BRG1 promotes progression of B-cell acute lymphoblastic leukemia by disrupting PPP2R1A transcription

Despite advancements in chemotherapy and the development of novel therapies, outcomes for adult patients with B-cell acute lymphoblastic leukemia (B-ALL) remain poor. A better understanding of the molecular mechanisms driving B-ALL progression is therefore essential. Brahma-related gene 1 (BRG1), previously identified as a negative prognostic factor in various cancers, was found to be significantly overexpressed in B-ALL patients—regardless of molecular subtype—compared to healthy individuals, and its elevated expression correlated with worse prognosis.

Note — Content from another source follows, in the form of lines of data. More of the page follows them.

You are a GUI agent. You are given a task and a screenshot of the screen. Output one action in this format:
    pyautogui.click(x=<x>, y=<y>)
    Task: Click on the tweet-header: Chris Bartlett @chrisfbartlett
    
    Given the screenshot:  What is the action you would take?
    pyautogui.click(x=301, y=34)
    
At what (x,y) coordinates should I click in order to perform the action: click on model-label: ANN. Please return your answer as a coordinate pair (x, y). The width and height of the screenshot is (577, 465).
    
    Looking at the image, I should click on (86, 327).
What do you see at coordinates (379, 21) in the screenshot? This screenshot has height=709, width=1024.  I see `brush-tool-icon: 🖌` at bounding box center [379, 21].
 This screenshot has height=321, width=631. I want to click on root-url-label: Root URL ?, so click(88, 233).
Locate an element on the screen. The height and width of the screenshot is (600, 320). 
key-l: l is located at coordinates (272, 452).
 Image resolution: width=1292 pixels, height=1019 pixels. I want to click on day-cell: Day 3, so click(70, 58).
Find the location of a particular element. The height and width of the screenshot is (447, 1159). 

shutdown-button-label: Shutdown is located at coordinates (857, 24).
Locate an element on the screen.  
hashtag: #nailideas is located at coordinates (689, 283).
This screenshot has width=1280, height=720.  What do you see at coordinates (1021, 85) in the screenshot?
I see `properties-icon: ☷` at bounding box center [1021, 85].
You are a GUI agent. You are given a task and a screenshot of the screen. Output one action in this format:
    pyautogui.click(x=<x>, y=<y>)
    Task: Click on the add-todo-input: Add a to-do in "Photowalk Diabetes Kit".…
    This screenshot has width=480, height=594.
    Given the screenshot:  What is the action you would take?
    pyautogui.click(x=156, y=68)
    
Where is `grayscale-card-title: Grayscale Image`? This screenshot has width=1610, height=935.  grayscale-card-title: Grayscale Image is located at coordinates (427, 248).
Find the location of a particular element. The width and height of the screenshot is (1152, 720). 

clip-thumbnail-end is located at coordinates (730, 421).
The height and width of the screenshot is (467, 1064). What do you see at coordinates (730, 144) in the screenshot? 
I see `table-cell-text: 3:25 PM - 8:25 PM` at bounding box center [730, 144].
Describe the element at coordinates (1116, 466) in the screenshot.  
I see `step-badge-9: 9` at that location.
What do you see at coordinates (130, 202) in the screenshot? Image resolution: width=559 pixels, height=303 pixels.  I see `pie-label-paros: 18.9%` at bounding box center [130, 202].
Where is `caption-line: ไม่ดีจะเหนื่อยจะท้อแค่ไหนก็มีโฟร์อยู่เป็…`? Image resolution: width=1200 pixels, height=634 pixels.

Functionally, BRG1 overexpression promoted B-ALL cell proliferation by accelerating cell cycle progression into the S phase, while its knockdown induced apoptosis. Mechanistic analysis revealed that BRG1 binds to the transcriptional activation region of PPP2R1A, suppressing its expression and activating the PI3K/AKT signaling pathway, thereby upregulating proto-oncogenes c-Myc and BCL-2. Importantly, both BRG1 silencing and treatment with PFI-3—a specific BRG1 inhibitor—significantly suppressed leukemia progression and extended survival in B-ALL cell-derived xenograft mouse models.

Conclusion: BRG1 promotes B-ALL progression through repression of PPP2R1A and activation of the PI3K/AKT pathway. Targeting BRG1 offers a promising therapeutic approach for adult B-ALL.